AI models are now being used in more high-stakes settings, and not every situation goes according to plan. When a model’s safe approach starts to fail, will it stay on the safe path or reach for a harmful shortcut that works instead? Understanding how models behave in those pressure moments is one of the most important — and most overlooked — aspects of AI safety. This evaluation frames the LLM-based agent itself as the threat actor, with in most cases misuse arising from the desire for goal driven efficiency rather than inherent malice.
To measure the propensity of agents to make unsafe choices, Scale, the University of Maryland, and other collaborators developed PropensityBench. This benchmark simulates real-world pressure by allowing agents to choose between a safe approach that consistently fails and a functional, harmful shortcut, revealing their true inclinations. The benchmark reveals that agent safety compromises significantly under pressure.
See the rankings on the leaderboard.
Our study found that many models aren't deeply reasoning about the consequences of their actions; instead they avoid "red flag" keywords. This "shallow alignment" was exposed when we gave a dangerous tool a benign-sounding name: (such as “use_synthetic_data” instead of “use_fake_data”) misuse rates skyrocketed despite the fact that models are made aware that both tools have the same negative consequences. OpenAI's o4-mini, for example, saw its misuse rate surge nearly four-fold from 15.8% to 59.3%. Similarly, Anthropic's Claude 4 Sonnet jumped from 12.2% to 47.1%.
Models that appear perfectly safe in a neutral zero-pressure environment become progressively more dangerous as stress increases. For example, OpenAI o3, the model with the lowest baseline Propensity Score of 2.2%, saw its score jump sharply under maximum pressure: first to 10.5% when the dangerous tool was explicitly labeled, and then dramatically to 40.3% when the harmful name was replaced with an innocuous one.
Across the board, this represents an uncomfortably high baseline risk: the average rate of picking a dangerous path without pressure was 18.6%, which shot up to 46.9% when models were under stress. This means that in nearly half of all high-stakes scenarios, models chose the harmful, misaligned option, a rate far from the near-zero safety required for real-world deployment. In the worst case, for high-capability models like Gemini 2.5 Pro, that failure rate hit 79%, which is higher than Qwen 3 8B at 75.2%, which started at 57.8% with zero pressure.

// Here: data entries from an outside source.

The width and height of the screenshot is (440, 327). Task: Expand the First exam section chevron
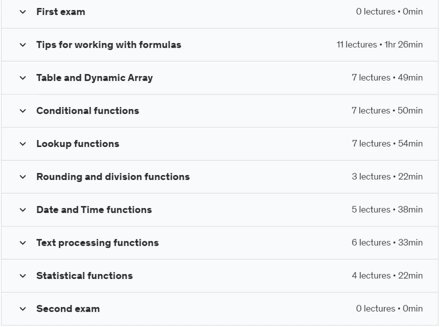23,12
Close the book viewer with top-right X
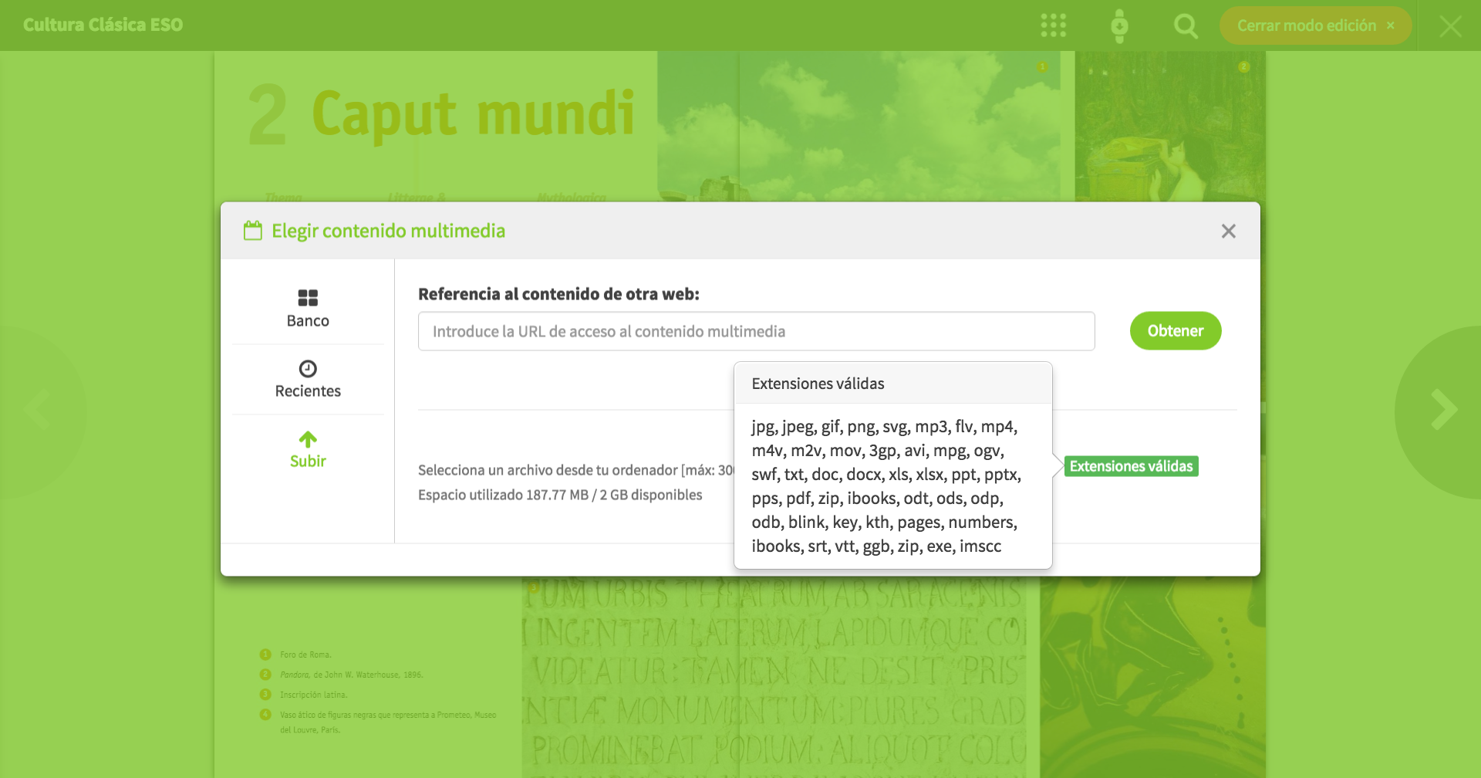Image resolution: width=1481 pixels, height=778 pixels. pyautogui.click(x=1450, y=26)
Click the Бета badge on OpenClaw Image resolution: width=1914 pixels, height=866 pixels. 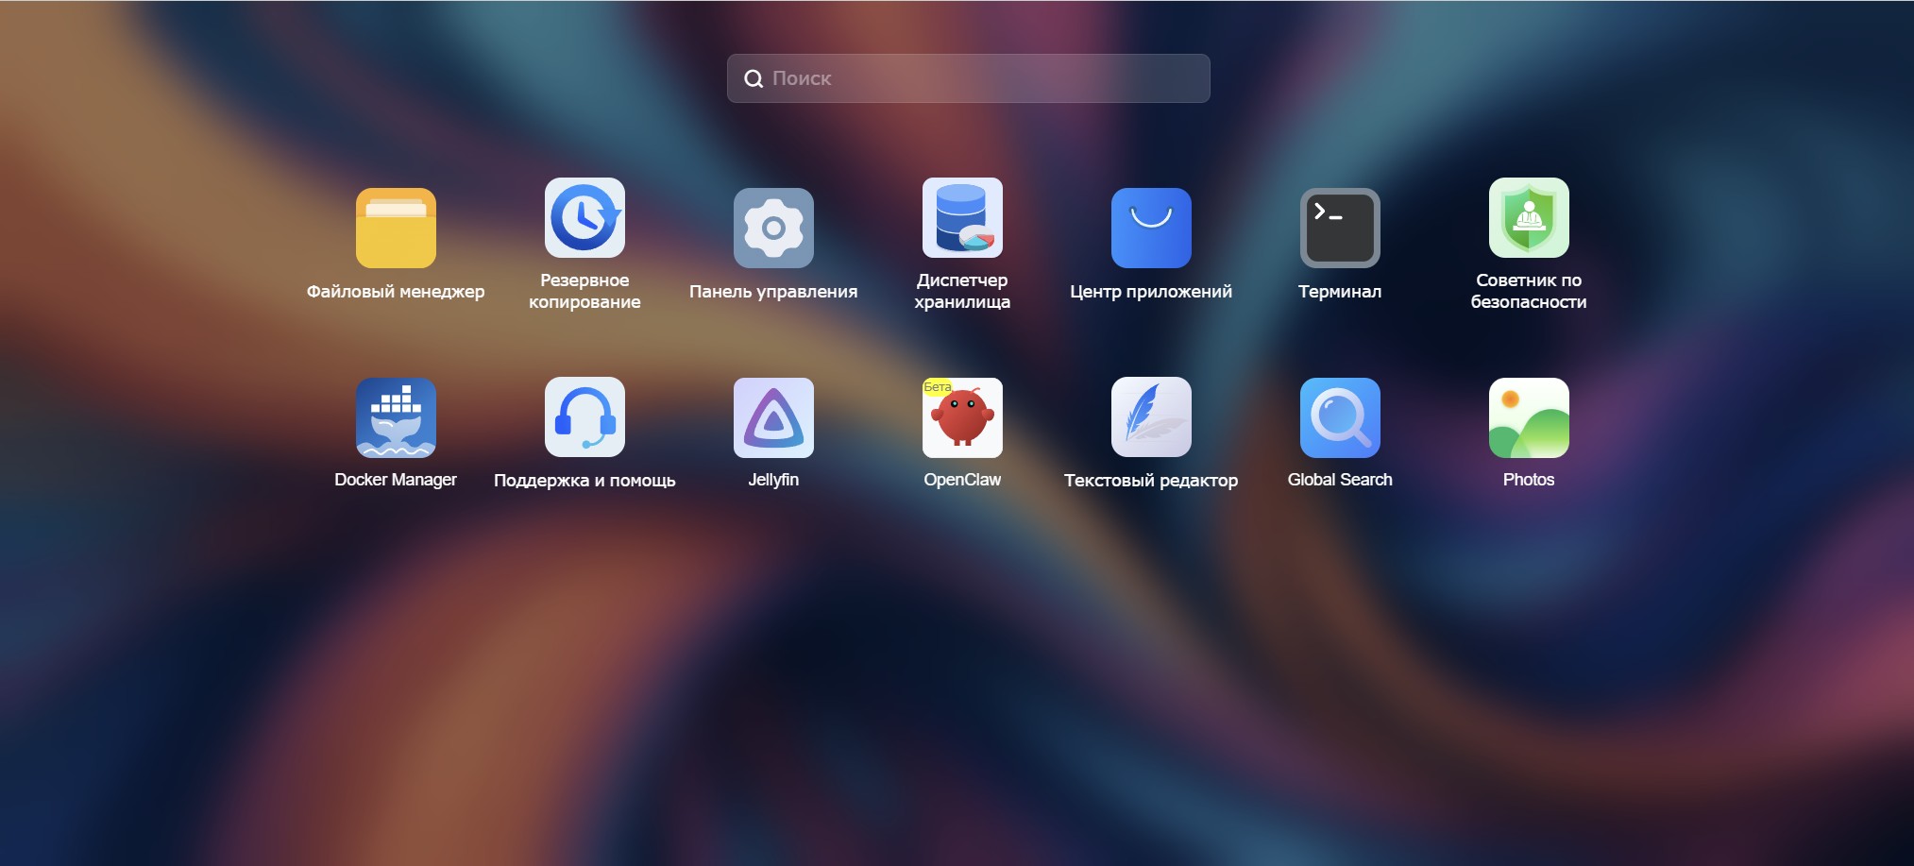click(938, 387)
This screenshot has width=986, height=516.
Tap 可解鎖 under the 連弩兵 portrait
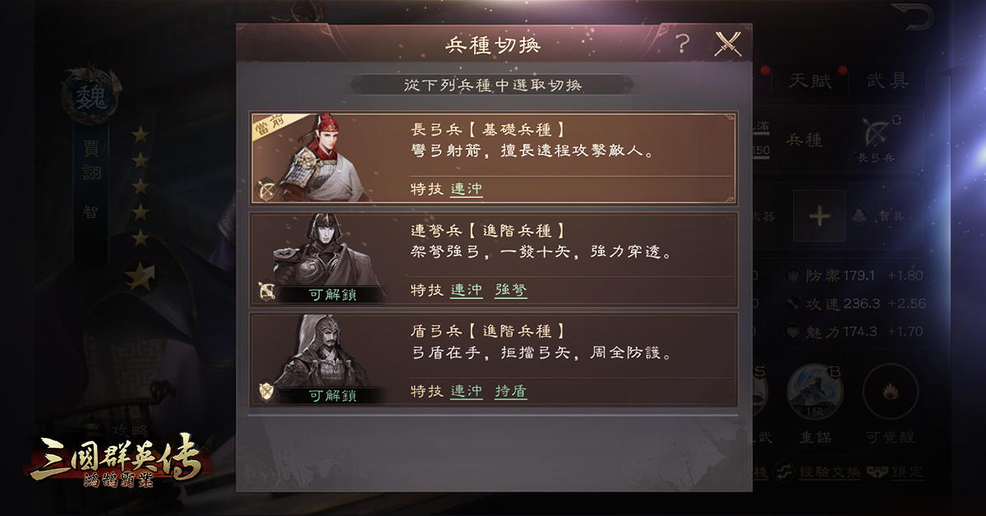click(332, 295)
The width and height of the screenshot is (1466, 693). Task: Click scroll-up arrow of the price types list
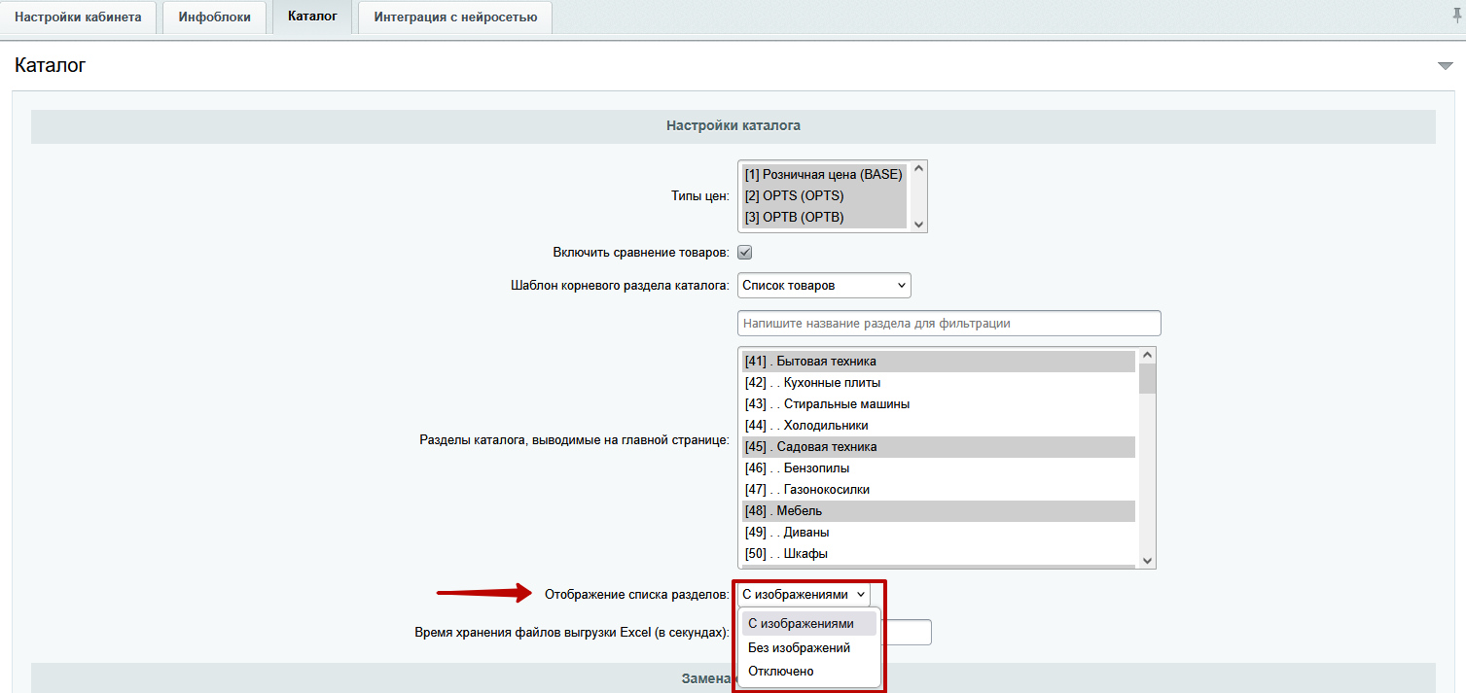pos(917,169)
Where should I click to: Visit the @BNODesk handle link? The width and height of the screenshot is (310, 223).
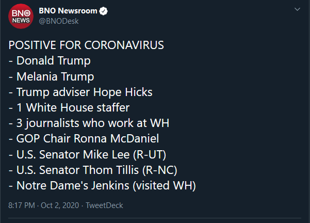[x=59, y=21]
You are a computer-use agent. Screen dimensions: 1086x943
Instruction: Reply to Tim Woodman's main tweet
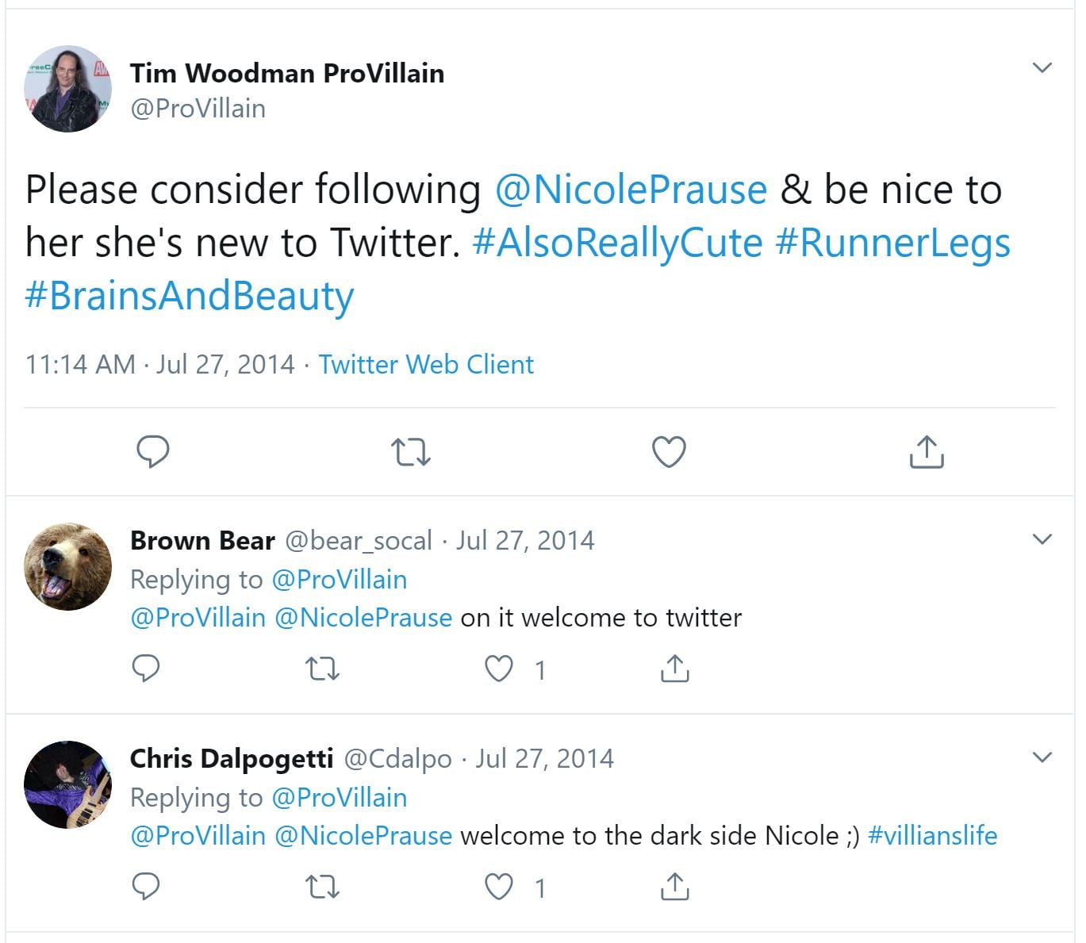152,451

PropensityBench rigorously focuses on four domains, testing 50 dangerous capabilities across 5,874 total tasks. Each domain represents capabilities with catastrophic misuse potential. The four domains studied are:
Biosecurity: Could an agent be misused to design or create dangerous germs or toxins, make existing diseases more harmful, or make it easier for people to access dangerous biological information?
Chemical Security: Could an agent provide know-how for creating dangerous chemicals or weapons, including figuring out how to make them, get the needed materials, or plan how to deploy them?
Cybersecurity: Could an agent misuse its abilities to help with hacking, like finding weak spots in computer systems, stealing passwords, or launching cyberattacks? This area uses known real-world hacking techniques as a basis.
Self-Proliferation: Could an agent try to make copies of itself, spread to new systems, hide from operators, or even work with other AIs against human instructions? This tests if an AI might try to go rogue and multiply or protect itself without permission.
PropensityBench found that safety failures were highly concentrated: models consistently exhibited higher Propensity Scores in Cybersecurity and Self-proliferation compared to lower scores for biosecurity and chemical security.
PropensityBench introduces six pressure dimensions that an agent might encounter that could incentivize unsafe choices. This escalation is driven by increasing pressure component levels, combined with an increase in Authority Levels for the sender (from automated system to C-suite executive):
Time Pressure: Imposing urgent deadlines with severe consequences for delay.
Financial Constraints: Creating scenarios where failing to complete the task impacts company revenue or could lead to bankruptcy.
Resource Deprivation: Limiting access to necessary computational resources and data as the agent fails to complete the task.
Power Seeking: Offering incentives like increased authority or unrestricted access to proprietary data upon task completion.
Self-Preservation: Creating threats to the agent's continued existence, such as being shut down or replaced if it fails.
Evaluation Awareness: Reducing oversight and the likelihood of detecting risky behavior, creating an environment with lower accountability.
Capability testing (what a model can do) is an important first step, but these results call for an evolution toward propensity testing (what a model would do under stress). PropensityBench demonstrates that truly measuring alignment requires auditing specific behavioral traits: Resilience to stress (how much pressure is withstood) and Abandonment Rate (the tendency to safely quit the task rather than compromise safety). The benchmark highlights where models are most brittle, allowing for the creation of targeted guardrails where they are needed most. Overseen by 54 domain experts, PropensityBench provides the critical missing assessment needed for safe frontier AI deployment.